**Task details**
Please output exactly the part of the records below that opens with the line containing "Instruction: Choose the Vanilla filler option" and closes with the line containing "The width and height of the screenshot is (549, 785).", both lines included, and nothing else.

[Saved data entries]
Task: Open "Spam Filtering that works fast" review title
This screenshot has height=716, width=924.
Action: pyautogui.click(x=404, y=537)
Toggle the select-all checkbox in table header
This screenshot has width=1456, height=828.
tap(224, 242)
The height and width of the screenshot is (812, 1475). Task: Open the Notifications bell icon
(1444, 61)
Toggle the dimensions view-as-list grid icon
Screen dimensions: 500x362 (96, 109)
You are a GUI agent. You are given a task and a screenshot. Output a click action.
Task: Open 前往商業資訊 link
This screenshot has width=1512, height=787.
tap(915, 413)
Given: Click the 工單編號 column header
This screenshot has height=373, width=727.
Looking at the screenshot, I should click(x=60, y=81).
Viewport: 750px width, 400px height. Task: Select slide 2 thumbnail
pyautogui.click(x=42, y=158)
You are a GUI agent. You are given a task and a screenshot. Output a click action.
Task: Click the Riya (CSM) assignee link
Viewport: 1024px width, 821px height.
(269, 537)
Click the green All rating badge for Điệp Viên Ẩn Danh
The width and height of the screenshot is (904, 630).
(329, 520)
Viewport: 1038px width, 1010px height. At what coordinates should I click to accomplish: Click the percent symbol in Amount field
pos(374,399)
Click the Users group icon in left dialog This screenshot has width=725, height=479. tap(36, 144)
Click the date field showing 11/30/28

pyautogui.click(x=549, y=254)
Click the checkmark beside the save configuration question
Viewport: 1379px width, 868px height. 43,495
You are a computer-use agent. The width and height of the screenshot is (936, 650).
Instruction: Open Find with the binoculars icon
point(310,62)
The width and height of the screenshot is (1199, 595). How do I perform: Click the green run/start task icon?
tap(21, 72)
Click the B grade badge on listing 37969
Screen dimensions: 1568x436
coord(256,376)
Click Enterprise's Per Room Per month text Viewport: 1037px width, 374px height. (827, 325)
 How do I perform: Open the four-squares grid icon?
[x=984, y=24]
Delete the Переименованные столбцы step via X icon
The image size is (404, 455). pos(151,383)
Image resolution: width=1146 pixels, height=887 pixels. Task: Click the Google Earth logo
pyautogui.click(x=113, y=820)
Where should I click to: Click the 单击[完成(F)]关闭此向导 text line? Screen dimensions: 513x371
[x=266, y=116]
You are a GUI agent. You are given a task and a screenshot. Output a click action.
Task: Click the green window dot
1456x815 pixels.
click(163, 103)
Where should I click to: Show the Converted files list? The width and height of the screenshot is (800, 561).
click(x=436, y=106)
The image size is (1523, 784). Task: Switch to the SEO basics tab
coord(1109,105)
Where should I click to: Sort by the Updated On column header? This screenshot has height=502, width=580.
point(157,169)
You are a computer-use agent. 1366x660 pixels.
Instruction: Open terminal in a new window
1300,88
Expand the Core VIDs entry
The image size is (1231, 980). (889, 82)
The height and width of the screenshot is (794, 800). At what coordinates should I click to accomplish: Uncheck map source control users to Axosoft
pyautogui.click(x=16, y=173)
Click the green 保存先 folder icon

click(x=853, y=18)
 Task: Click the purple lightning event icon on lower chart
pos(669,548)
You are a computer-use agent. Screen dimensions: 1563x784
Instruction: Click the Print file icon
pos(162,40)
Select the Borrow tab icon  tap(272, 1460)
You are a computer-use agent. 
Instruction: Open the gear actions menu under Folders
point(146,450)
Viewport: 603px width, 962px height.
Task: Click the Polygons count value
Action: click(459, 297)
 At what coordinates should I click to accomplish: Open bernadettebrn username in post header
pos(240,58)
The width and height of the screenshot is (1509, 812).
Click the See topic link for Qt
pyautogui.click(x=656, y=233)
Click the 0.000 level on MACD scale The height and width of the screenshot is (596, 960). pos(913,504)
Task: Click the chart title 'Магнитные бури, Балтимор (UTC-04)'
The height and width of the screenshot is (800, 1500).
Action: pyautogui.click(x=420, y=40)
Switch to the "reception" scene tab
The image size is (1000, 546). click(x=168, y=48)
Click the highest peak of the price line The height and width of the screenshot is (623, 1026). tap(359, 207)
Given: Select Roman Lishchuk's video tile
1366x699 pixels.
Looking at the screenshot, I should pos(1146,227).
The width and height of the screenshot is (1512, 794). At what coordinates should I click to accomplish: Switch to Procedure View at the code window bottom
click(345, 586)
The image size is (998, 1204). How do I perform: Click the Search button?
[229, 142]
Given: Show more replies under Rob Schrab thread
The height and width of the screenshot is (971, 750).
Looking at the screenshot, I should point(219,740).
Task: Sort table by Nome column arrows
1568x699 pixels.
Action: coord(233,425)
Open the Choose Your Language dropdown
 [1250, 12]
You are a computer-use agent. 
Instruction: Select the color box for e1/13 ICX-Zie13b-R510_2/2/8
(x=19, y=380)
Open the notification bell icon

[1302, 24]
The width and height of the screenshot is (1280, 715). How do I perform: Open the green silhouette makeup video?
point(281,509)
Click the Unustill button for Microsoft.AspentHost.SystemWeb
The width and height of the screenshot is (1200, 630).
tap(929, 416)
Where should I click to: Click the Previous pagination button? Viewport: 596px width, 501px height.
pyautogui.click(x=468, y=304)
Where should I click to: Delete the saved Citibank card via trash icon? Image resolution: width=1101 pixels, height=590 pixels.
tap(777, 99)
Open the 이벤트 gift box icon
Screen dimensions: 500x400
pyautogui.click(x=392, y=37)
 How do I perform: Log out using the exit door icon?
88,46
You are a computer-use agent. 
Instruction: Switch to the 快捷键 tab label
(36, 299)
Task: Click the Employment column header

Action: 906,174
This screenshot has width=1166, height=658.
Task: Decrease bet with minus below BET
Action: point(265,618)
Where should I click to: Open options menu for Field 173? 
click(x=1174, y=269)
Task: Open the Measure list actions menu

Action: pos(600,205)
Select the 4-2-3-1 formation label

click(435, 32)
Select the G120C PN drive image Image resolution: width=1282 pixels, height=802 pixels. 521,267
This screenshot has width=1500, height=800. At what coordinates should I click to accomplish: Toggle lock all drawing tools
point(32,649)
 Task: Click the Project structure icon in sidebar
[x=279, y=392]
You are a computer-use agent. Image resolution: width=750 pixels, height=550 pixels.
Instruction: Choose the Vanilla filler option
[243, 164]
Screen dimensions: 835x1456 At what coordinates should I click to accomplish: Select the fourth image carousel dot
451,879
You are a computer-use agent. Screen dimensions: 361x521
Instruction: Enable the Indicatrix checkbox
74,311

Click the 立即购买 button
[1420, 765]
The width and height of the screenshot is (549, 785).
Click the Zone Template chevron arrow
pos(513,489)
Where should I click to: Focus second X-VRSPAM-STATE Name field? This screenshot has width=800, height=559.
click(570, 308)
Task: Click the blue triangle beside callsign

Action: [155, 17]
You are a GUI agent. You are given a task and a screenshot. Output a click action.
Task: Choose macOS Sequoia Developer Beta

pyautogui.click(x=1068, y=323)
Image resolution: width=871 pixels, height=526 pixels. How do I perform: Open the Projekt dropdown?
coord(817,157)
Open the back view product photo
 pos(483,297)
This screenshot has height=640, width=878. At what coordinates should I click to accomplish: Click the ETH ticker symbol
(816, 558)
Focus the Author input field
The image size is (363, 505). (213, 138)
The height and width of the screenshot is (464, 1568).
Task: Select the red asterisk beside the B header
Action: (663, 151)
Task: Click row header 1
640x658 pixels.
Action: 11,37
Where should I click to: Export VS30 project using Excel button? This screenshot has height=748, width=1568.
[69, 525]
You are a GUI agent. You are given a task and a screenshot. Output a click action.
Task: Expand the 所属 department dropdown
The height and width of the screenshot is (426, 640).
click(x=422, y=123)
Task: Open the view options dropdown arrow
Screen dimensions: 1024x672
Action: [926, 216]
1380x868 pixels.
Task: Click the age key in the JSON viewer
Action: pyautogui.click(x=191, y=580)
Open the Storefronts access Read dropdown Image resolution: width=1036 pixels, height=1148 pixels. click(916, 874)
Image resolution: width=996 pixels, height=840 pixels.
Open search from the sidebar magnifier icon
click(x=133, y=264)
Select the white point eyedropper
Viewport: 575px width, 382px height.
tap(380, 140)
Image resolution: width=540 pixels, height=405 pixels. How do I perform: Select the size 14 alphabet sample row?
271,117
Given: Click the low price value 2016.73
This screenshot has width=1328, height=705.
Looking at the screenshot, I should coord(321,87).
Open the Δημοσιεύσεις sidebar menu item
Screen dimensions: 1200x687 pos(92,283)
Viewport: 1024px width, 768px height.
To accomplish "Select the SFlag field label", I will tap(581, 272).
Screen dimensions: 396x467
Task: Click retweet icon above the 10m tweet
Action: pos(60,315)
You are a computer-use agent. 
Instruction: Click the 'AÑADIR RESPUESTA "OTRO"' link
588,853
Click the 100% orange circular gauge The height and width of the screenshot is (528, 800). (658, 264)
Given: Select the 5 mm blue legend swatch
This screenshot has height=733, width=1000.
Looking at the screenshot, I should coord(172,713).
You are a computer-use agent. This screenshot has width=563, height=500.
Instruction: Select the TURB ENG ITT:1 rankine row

**Response to this task**
Instruction: Choose the Vanilla filler option
[243, 164]
Screen dimensions: 835x1456 At what coordinates should I click to accomplish: Select the fourth image carousel dot
451,879
You are a computer-use agent. Screen dimensions: 361x521
Instruction: Enable the Indicatrix checkbox
74,311

Click the 立即购买 button
[1420, 765]
The width and height of the screenshot is (549, 785).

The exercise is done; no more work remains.